Segment Start: The data

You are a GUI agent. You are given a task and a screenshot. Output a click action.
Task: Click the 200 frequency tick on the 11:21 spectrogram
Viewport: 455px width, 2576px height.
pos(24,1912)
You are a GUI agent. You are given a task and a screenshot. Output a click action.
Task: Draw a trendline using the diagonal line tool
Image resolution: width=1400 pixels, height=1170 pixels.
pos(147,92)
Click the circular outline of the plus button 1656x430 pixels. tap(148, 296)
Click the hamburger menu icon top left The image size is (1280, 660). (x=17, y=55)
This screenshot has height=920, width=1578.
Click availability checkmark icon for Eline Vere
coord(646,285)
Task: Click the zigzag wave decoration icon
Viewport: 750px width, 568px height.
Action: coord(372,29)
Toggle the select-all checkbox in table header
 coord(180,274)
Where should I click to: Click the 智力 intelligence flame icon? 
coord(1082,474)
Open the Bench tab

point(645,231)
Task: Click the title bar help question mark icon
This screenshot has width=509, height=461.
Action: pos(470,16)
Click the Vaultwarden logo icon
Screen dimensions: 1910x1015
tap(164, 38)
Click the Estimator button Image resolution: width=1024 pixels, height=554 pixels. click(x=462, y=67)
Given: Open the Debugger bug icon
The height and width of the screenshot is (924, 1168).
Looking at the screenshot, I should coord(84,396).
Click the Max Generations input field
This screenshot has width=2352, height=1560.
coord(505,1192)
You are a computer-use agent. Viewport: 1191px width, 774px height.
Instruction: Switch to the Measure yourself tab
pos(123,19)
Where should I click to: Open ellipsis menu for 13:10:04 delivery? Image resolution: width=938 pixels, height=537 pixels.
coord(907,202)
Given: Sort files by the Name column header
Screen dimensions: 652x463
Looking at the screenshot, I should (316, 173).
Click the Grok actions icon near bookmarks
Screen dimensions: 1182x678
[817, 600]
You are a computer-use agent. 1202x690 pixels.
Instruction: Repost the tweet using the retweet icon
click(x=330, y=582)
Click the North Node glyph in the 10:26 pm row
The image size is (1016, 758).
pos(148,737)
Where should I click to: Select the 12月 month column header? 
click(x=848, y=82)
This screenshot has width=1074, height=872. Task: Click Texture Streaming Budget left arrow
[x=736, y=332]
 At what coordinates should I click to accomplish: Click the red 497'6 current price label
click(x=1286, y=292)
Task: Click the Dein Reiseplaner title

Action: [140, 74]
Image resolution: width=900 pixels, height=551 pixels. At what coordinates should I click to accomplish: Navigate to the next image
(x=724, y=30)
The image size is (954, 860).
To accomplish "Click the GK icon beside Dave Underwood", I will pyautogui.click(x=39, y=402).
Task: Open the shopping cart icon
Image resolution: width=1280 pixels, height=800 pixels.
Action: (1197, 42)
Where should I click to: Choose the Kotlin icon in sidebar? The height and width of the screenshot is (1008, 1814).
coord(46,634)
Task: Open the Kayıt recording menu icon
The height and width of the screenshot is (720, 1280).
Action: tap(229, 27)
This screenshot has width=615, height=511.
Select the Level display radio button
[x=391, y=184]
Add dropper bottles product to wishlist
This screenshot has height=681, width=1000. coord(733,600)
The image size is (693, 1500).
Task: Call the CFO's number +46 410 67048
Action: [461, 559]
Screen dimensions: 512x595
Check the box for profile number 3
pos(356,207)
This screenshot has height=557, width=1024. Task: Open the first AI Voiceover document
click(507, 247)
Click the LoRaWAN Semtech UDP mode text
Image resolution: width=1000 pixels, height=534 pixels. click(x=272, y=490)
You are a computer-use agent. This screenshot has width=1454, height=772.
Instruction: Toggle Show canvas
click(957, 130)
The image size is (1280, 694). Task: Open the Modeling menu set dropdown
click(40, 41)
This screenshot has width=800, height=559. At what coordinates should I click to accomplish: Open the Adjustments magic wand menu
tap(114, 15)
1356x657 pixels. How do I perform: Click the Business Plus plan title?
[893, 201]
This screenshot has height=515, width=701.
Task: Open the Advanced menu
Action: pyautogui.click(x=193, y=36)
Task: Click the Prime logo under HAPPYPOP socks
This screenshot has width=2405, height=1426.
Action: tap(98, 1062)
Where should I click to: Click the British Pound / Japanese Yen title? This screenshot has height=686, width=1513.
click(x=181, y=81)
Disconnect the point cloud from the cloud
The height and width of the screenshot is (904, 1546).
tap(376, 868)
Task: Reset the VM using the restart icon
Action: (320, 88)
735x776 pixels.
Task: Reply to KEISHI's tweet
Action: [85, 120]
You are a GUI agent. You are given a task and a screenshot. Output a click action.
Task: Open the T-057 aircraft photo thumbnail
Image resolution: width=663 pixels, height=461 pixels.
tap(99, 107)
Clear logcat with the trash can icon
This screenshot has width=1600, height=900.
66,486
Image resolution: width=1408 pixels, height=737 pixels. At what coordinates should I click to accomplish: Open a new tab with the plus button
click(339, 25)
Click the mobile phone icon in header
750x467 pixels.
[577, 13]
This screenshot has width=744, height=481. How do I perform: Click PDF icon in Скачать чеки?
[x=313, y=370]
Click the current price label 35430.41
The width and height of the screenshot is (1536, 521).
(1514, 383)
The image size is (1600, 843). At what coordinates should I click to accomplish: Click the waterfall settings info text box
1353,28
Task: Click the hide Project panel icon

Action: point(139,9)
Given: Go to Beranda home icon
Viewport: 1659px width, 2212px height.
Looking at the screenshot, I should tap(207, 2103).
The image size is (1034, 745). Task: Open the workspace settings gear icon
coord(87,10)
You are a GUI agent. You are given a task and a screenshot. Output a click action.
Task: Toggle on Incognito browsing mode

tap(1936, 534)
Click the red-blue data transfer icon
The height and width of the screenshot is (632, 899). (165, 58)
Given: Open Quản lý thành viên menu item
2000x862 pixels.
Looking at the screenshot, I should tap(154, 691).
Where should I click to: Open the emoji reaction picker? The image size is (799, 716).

Segment End: The data

Work to be completed =>
Return the data exactly. Include every record.

Output for this exercise =>
You are a GUI agent. You are given a task and a screenshot. Output a click action.
Task: Click the 200 frequency tick on the 11:21 spectrogram
Viewport: 455px width, 2576px height.
pos(24,1912)
You are a GUI agent. You are given a task and a screenshot. Output a click action.
Task: Draw a trendline using the diagonal line tool
Image resolution: width=1400 pixels, height=1170 pixels.
pos(147,92)
Click the circular outline of the plus button 1656x430 pixels. tap(148, 296)
Click the hamburger menu icon top left The image size is (1280, 660). (x=17, y=55)
This screenshot has height=920, width=1578.
Click availability checkmark icon for Eline Vere
coord(646,285)
Task: Click the zigzag wave decoration icon
Viewport: 750px width, 568px height.
Action: coord(372,29)
Toggle the select-all checkbox in table header
 coord(180,274)
Where should I click to: Click the 智力 intelligence flame icon? 
coord(1082,474)
Open the Bench tab

point(645,231)
Task: Click the title bar help question mark icon
This screenshot has width=509, height=461.
Action: pos(470,16)
Click the Vaultwarden logo icon
Screen dimensions: 1910x1015
tap(164, 38)
Click the Estimator button Image resolution: width=1024 pixels, height=554 pixels. click(x=462, y=67)
Given: Open the Debugger bug icon
The height and width of the screenshot is (924, 1168).
Looking at the screenshot, I should coord(84,396).
Click the Max Generations input field
This screenshot has width=2352, height=1560.
coord(505,1192)
You are a computer-use agent. Viewport: 1191px width, 774px height.
Instruction: Switch to the Measure yourself tab
pos(123,19)
Where should I click to: Open ellipsis menu for 13:10:04 delivery? Image resolution: width=938 pixels, height=537 pixels.
coord(907,202)
Given: Sort files by the Name column header
Screen dimensions: 652x463
Looking at the screenshot, I should (316, 173).
Click the Grok actions icon near bookmarks
Screen dimensions: 1182x678
[817, 600]
You are a computer-use agent. 1202x690 pixels.
Instruction: Repost the tweet using the retweet icon
click(x=330, y=582)
Click the North Node glyph in the 10:26 pm row
The image size is (1016, 758).
pos(148,737)
Where should I click to: Select the 12月 month column header? 
click(x=848, y=82)
This screenshot has width=1074, height=872. Task: Click Texture Streaming Budget left arrow
[x=736, y=332]
 At what coordinates should I click to accomplish: Click the red 497'6 current price label
click(x=1286, y=292)
Task: Click the Dein Reiseplaner title

Action: [140, 74]
Image resolution: width=900 pixels, height=551 pixels. At what coordinates should I click to accomplish: Navigate to the next image
(x=724, y=30)
The image size is (954, 860).
To accomplish "Click the GK icon beside Dave Underwood", I will pyautogui.click(x=39, y=402).
Task: Open the shopping cart icon
Image resolution: width=1280 pixels, height=800 pixels.
Action: (1197, 42)
Where should I click to: Choose the Kotlin icon in sidebar? The height and width of the screenshot is (1008, 1814).
coord(46,634)
Task: Open the Kayıt recording menu icon
The height and width of the screenshot is (720, 1280).
Action: tap(229, 27)
This screenshot has width=615, height=511.
Select the Level display radio button
[x=391, y=184]
Add dropper bottles product to wishlist
This screenshot has height=681, width=1000. coord(733,600)
The image size is (693, 1500).
Task: Call the CFO's number +46 410 67048
Action: [461, 559]
Screen dimensions: 512x595
Check the box for profile number 3
pos(356,207)
This screenshot has height=557, width=1024. Task: Open the first AI Voiceover document
click(507, 247)
Click the LoRaWAN Semtech UDP mode text
Image resolution: width=1000 pixels, height=534 pixels. click(x=272, y=490)
You are a computer-use agent. This screenshot has width=1454, height=772.
Instruction: Toggle Show canvas
click(957, 130)
The image size is (1280, 694). Task: Open the Modeling menu set dropdown
click(40, 41)
This screenshot has width=800, height=559. At what coordinates should I click to accomplish: Open the Adjustments magic wand menu
tap(114, 15)
1356x657 pixels. How do I perform: Click the Business Plus plan title?
[893, 201]
This screenshot has height=515, width=701.
Task: Open the Advanced menu
Action: pyautogui.click(x=193, y=36)
Task: Click the Prime logo under HAPPYPOP socks
This screenshot has width=2405, height=1426.
Action: tap(98, 1062)
Where should I click to: Click the British Pound / Japanese Yen title? This screenshot has height=686, width=1513.
click(x=181, y=81)
Disconnect the point cloud from the cloud
The height and width of the screenshot is (904, 1546).
tap(376, 868)
Task: Reset the VM using the restart icon
Action: (320, 88)
735x776 pixels.
Task: Reply to KEISHI's tweet
Action: [85, 120]
You are a GUI agent. You are given a task and a screenshot. Output a click action.
Task: Open the T-057 aircraft photo thumbnail
Image resolution: width=663 pixels, height=461 pixels.
tap(99, 107)
Clear logcat with the trash can icon
This screenshot has width=1600, height=900.
66,486
Image resolution: width=1408 pixels, height=737 pixels. At what coordinates should I click to accomplish: Open a new tab with the plus button
click(339, 25)
Click the mobile phone icon in header
750x467 pixels.
[577, 13]
This screenshot has width=744, height=481. How do I perform: Click PDF icon in Скачать чеки?
[x=313, y=370]
Click the current price label 35430.41
The width and height of the screenshot is (1536, 521).
(1514, 383)
The image size is (1600, 843). At what coordinates should I click to accomplish: Click the waterfall settings info text box
1353,28
Task: Click the hide Project panel icon

Action: point(139,9)
Given: Go to Beranda home icon
Viewport: 1659px width, 2212px height.
Looking at the screenshot, I should tap(207, 2103).
The image size is (1034, 745). Task: Open the workspace settings gear icon
coord(87,10)
You are a GUI agent. You are given a task and a screenshot. Output a click action.
Task: Toggle on Incognito browsing mode

tap(1936, 534)
Click the red-blue data transfer icon
The height and width of the screenshot is (632, 899). (165, 58)
Given: Open Quản lý thành viên menu item
2000x862 pixels.
Looking at the screenshot, I should tap(154, 691).
Where should I click to: Open the emoji reaction picker? The image size is (799, 716).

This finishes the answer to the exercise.